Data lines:
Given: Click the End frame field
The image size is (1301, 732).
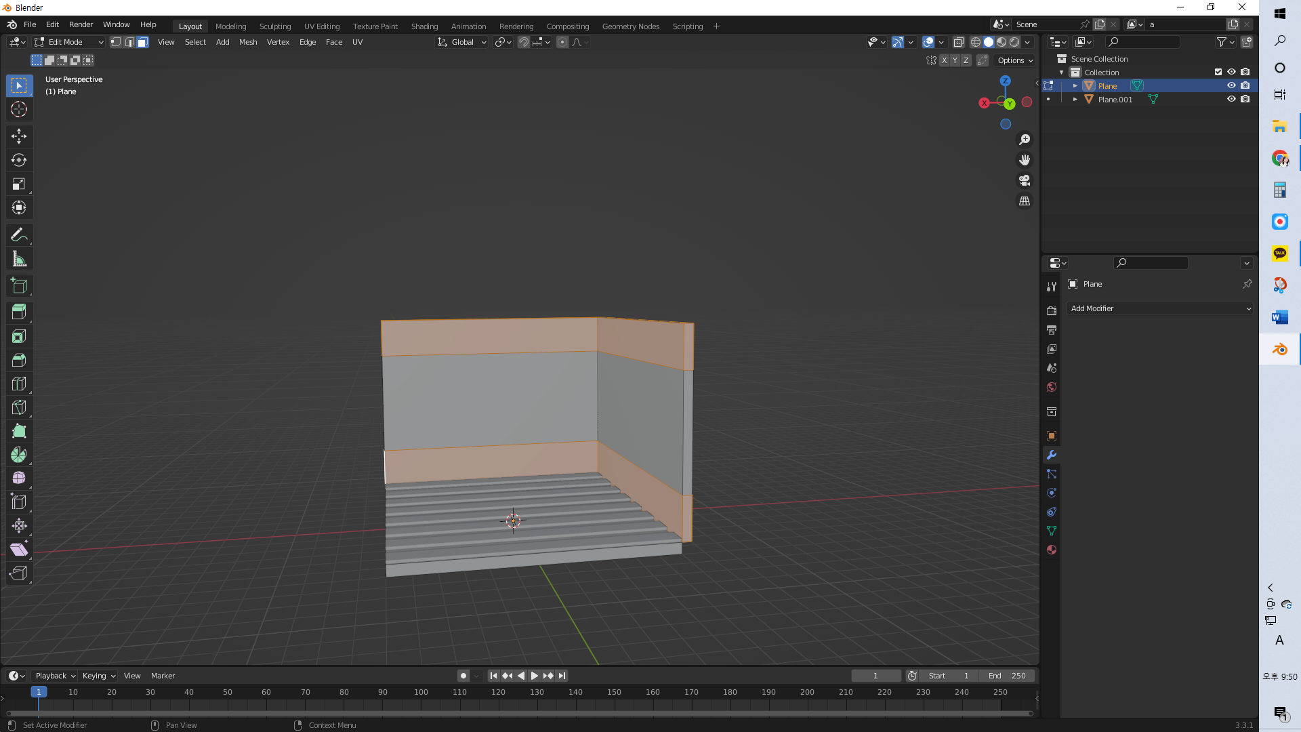Looking at the screenshot, I should point(1006,676).
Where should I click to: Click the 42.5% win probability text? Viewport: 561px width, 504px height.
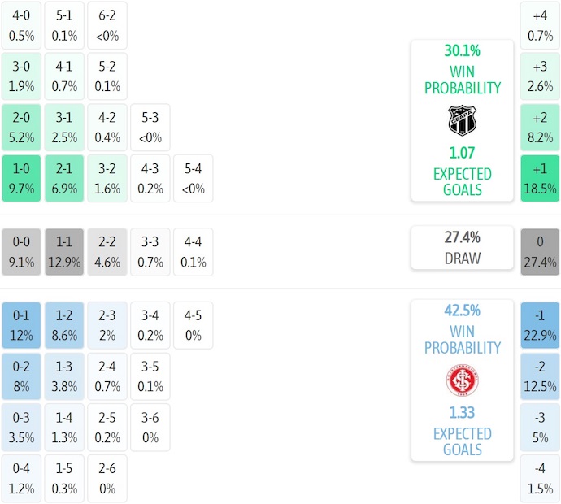462,311
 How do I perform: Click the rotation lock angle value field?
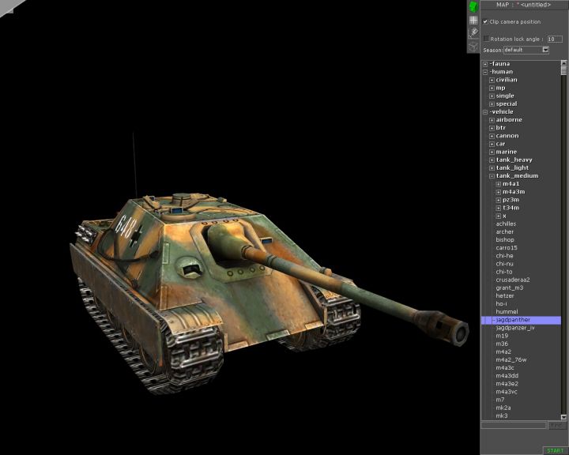[x=555, y=38]
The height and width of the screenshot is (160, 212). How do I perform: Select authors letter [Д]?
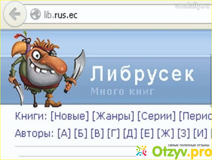[x=130, y=134]
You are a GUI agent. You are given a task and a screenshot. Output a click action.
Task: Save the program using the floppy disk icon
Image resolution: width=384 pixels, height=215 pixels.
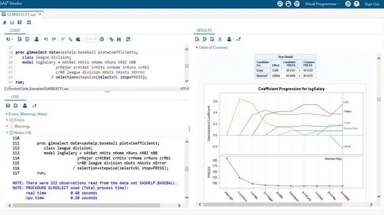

TASK TO COMPLETE
Can you format all of these rows as a numbered list, skipping blank lines and leaving the pictures out?

WRITTEN SOLUTION
1. Given: Click the End frame field
2. The image size is (1301, 732).
3. Looking at the screenshot, I should point(1006,676).
4. Where should I click to: Click the 42.5% win probability text? Viewport: 561px width, 504px height.
5. 462,311
6.  How do I perform: Click the rotation lock angle value field?
7. [x=555, y=38]
8. The height and width of the screenshot is (160, 212). How do I perform: Select authors letter [Д]?
9. [x=130, y=134]
10. You are a GUI agent. You are given a task and a screenshot. Output a click action.
11. Task: Save the program using the floppy disk icon
12. Image resolution: width=384 pixels, height=215 pixels.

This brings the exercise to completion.